**Objective 1**. Rewrite the rows from the first one through the line containing "tap(866, 387)", changing "checkbox" to "check box" and keeping all else the same.

**Page text**.
⟨

Compilation album by Alexia
- Released: 1998
- Genre: Eurodance
- Label: Polygram
- Producer: Robyx

Alexia chronology
| Fan Club (1997) | Remix Album '98 (1998) | The Party (1998) |

= Remix Album 98 =

Remix Album '98 is a compilation album released by the singer Alexia in 1998 in Poland. The album contained remixes of the four official singles from Alexia's debut album Fan Club along with the new track It's Christmas Time (a re-recorded version of Hold On with new lyrics) that had been released on the Christmas edition of Fan Club, two album tracks from Fan Club and a remix of Virtual Reality that was from a single release Alexia was credited to.

==Release==
The album was released on CD in Poland only on the Polygram label with Alexia's management company DWA not knowing of the release. It is assumed due to the title that it was released in 1998, however from 1998, all of Alexia's releases were through Dancepool, so it may be likely that this was released in late 1997 and named 'Remix Album '98' similar to the way that compilation albums released at the end of the year title themselves to the following year.

==Track listing==
All tracks written & composed by Roberto Zanetti & Alessia Aquilani except as noted.

⟩

Text and element pointing rows:
⟨

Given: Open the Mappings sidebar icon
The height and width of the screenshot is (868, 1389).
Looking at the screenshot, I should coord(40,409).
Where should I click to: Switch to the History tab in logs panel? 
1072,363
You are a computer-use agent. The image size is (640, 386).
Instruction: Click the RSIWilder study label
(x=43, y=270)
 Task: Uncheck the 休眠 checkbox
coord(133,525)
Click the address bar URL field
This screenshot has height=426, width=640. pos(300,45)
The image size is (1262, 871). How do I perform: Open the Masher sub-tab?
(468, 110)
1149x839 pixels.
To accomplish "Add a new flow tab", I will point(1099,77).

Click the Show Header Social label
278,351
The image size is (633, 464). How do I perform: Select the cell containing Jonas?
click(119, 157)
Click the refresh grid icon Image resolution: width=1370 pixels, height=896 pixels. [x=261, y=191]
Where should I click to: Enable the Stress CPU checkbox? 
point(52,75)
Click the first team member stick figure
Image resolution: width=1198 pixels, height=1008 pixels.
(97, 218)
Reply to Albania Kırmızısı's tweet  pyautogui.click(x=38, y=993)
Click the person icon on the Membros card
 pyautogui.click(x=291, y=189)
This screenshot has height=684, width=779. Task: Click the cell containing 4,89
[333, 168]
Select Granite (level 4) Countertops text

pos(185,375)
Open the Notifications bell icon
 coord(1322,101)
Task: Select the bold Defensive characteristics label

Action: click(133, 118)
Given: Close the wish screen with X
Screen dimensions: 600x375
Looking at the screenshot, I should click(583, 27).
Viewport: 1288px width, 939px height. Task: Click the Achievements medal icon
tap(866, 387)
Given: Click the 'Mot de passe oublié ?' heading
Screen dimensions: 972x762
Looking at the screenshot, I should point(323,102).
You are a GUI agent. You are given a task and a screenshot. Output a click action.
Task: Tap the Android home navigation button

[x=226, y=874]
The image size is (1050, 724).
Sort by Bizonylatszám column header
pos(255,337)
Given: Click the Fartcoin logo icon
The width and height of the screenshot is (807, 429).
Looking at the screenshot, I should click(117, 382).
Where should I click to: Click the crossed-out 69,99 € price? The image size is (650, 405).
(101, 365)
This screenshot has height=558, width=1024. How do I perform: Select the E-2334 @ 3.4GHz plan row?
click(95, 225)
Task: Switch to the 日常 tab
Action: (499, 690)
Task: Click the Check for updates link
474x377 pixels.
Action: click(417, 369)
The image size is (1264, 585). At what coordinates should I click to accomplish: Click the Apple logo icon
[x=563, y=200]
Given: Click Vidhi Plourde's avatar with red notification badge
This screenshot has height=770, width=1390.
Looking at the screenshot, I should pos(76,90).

⟩

**Objective 2**. In the article on Remix Album '98, on which label was the CD released?

**Response 1**.
Given: Open the Mappings sidebar icon
The height and width of the screenshot is (868, 1389).
Looking at the screenshot, I should coord(40,409).
Where should I click to: Switch to the History tab in logs panel? 
1072,363
You are a computer-use agent. The image size is (640, 386).
Instruction: Click the RSIWilder study label
(x=43, y=270)
 Task: Uncheck the 休眠 check box
coord(133,525)
Click the address bar URL field
This screenshot has height=426, width=640. pos(300,45)
The image size is (1262, 871). How do I perform: Open the Masher sub-tab?
(468, 110)
1149x839 pixels.
To accomplish "Add a new flow tab", I will point(1099,77).

Click the Show Header Social label
278,351
The image size is (633, 464). How do I perform: Select the cell containing Jonas?
click(119, 157)
Click the refresh grid icon Image resolution: width=1370 pixels, height=896 pixels. [x=261, y=191]
Where should I click to: Enable the Stress CPU check box? 
point(52,75)
Click the first team member stick figure
Image resolution: width=1198 pixels, height=1008 pixels.
(97, 218)
Reply to Albania Kırmızısı's tweet  pyautogui.click(x=38, y=993)
Click the person icon on the Membros card
 pyautogui.click(x=291, y=189)
This screenshot has height=684, width=779. Task: Click the cell containing 4,89
[333, 168]
Select Granite (level 4) Countertops text

pos(185,375)
Open the Notifications bell icon
 coord(1322,101)
Task: Select the bold Defensive characteristics label

Action: click(133, 118)
Given: Close the wish screen with X
Screen dimensions: 600x375
Looking at the screenshot, I should click(583, 27).
Viewport: 1288px width, 939px height. Task: Click the Achievements medal icon
tap(866, 387)

**Response 2**. Polygram.